Description of the task: Reproduce the records word for word, starting at the line that contains "Where should I click to: Open" and continuing through the end of the records, with both ends included. Leave the pictures out of your copy.

───

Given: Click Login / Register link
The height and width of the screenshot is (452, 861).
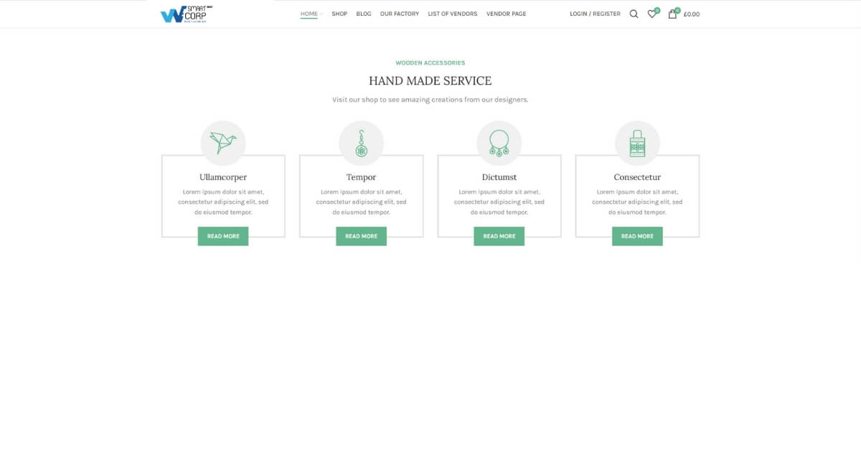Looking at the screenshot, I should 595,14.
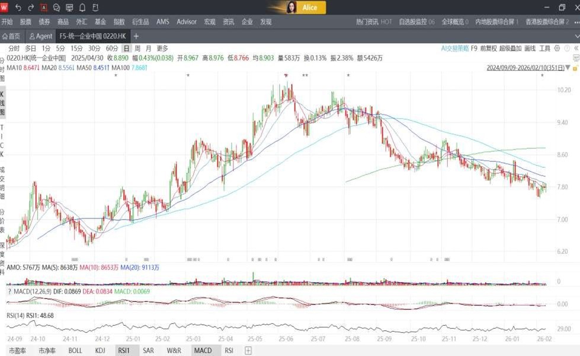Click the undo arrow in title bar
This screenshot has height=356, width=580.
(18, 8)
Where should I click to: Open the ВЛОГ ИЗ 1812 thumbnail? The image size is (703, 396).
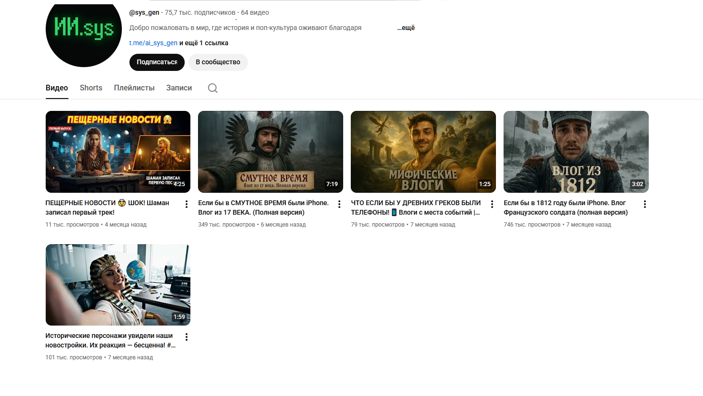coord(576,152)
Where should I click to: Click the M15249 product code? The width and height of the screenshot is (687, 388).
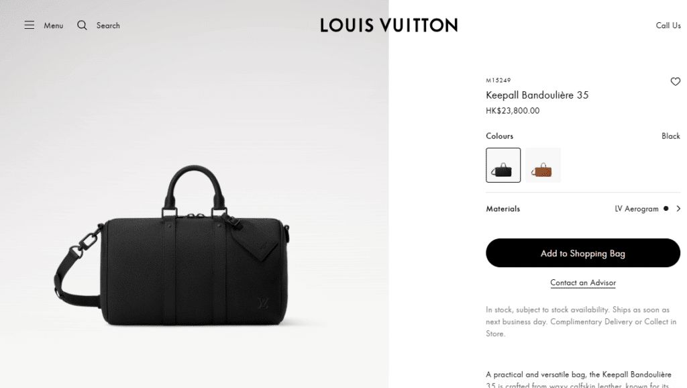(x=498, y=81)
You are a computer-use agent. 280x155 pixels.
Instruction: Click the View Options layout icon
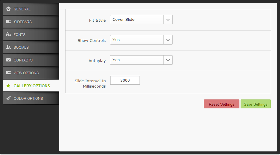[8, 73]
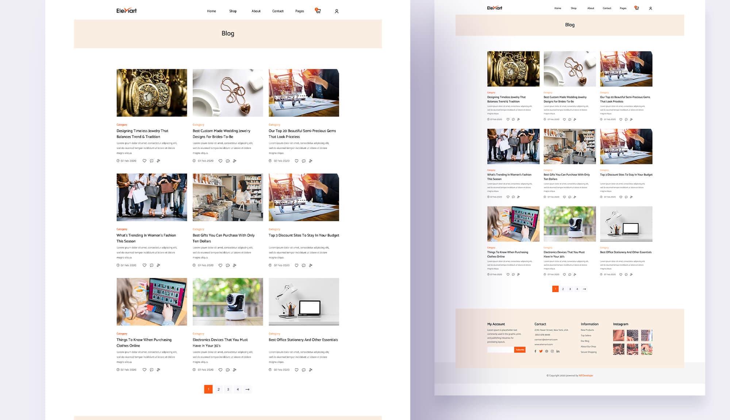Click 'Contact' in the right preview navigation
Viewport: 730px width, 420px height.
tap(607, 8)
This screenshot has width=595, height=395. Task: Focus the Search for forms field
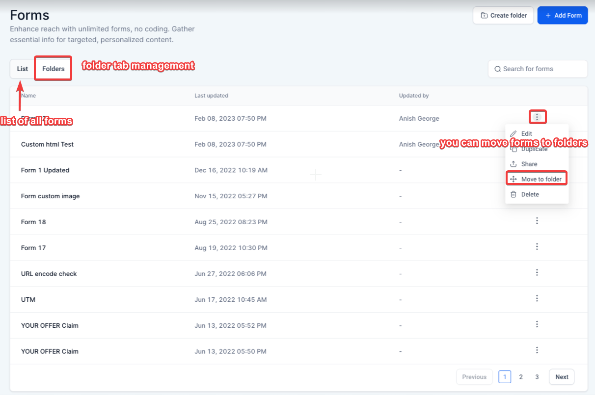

───

Response to this task:
Where should I click to: Open the ВЛОГ ИЗ 1812 thumbnail? The image size is (703, 396).
coord(576,152)
Where should I click to: Click the M15249 product code? The width and height of the screenshot is (687, 388).
(x=498, y=81)
You are a computer-use agent. 280x155 pixels.
Instruction: Click the View Options layout icon
[8, 73]
Click 'Contact' in the right preview navigation
Viewport: 730px width, 420px height.
tap(607, 8)
This screenshot has width=595, height=395. Task: Focus the Search for forms field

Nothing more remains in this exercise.